Zahlreiche Stunden mit zwei Zangen
Ein Outfit, in das Juliane besonders viel Zeit und Mühen investiert hat, ist das einer weiblichen Version von Captain America. Auf den ersten Blick eine blaue Hose mit einem knappen Brustharnisch in den amerikanischen Nationalfarben. Doch wenn die Fränkin den selbstgemachten Körperschmuck in die Hände nimmt, dann rascheln zahlreiche Aluminiumschuppen wie ein Kettenhemd aus dem Mittelalter. Das Muster in Blau, Rot und Weiß erinnert an die amerikanische Flagge – ganz so wie beim Comic-Vorbild. Juliane Bresecke hat daraus ein Kostüm gemacht – als Superheldin.
Cosplay kommt ursprünglich aus Japan. Dabei kommt es darauf an, ein möglichst detailgetreues Kostüm zu erstellen – und dann selbst für eine Weile in diesen Charakter zu schlüpfen. Und in Julianes Brustpanzer aus Metallplättchen, Ringen und Draht steckt vor allem eine Menge Handarbeit.
"Die Ringe habe ich quasi aus dem Baumarkt gekauft, selber eingedreht, auseinandergeklippt, und dann ineinander gewoben und geflochten. Zwei Zangen – viel Geduld." Juliane Bresecke
Besondere Liebe zum Detail
Für sie sei das eine entspannende Arbeit, etwa so wie Stricken. Die Stunden zählt sie aber lieber nicht. Waffen, Kleidung, Accessoires – sie will alles besonders detailgetreu nachbauen. Juliane ist ihre eigene Kostümbildnerin. Hat sich viele Fertigkeiten selbst beigebracht, etwa mit Lehrfilmen aus dem Internet. Besonders gerne wird Juliane als Cosplayerin zu einer Kriegerin, so wie in Fantasy-Büchern oder Computerspielen.

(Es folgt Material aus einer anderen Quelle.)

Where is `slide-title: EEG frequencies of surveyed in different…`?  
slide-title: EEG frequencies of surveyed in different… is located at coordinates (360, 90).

Unikate für den eigenen Körper
Juliane schneidert sich die Kostüme auf den eigenen Leib, zurrt etwa rote Bänder um Arme und Beine. Perücken kauft sie aber lieber, sagt sie. So wie die lange, pechschwarze Mähne, die zur knallroten Robe als Elektra gehört. Mit diesem Outfit war sie schon auf Conventions. So heißen die Treffen, bei denen Cosplayer ihre Charaktere zeigen, sich und ihre Helden gemeinsam feiern.

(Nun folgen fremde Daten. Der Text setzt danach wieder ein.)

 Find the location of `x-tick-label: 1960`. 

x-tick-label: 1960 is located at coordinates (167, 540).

Ihren Freund Fabio Middelhove hat sie mittlerweile auch mit in den Cosplay-Bann gezogen. Er fotografiert Juliane gerne in ihren Outfits. "Sobald die Kamera da ist und abgedrückt wird, dann schlüpft man schon in die Rolle, und versucht diesen Blick aufzusetzen, den der Charakter hat". Das sei mehr als etwa ein Faschingskostüm, erklärt die Cosplayerin.
Erfolgreiche Auftritte – Wettbewerbe gewonnen
Mit einem Auftritt bei der Franco Bamberg, einem Treffen der Szene, hat sie dieses Jahr den Publikumspreis gewonnen. Ihr bisheriges Meisterstück ist Aela, die Jägerin – ein Charakter aus dem Computerspiel Skyrim. Dafür hat sie sich ihre Haare extra kastanienrot gefärbt. Dazu originalgetreue Harnische aus Fell und Leder gefertigt, zudem Waffen gebaut – aus leichtem Modellierschaum statt Holz und Metall.
Mittlerweile gibt es in Bastelläden oder im Internet die Materialien zu kaufen. Denn Cosplayer wollen keine echten Waffen mit sich herumtragen – "das wäre viel zu schwer, damit den ganzen Tag bei einer Convention rumzulaufen", schmunzelt Juliane. In der Szene ist es wichtiger, dass es eben so aussieht wie polierter Stahl oder abgewetzte Lederjacken. Dafür spart sie dann aber nicht mit Kunstblut an der Streitaxt. Mit Aela hat sie im Sommer sogar den ersten Platz beim Elbenwald-Festival in Cottbus gewonnen – darauf ist sie richtig stolz.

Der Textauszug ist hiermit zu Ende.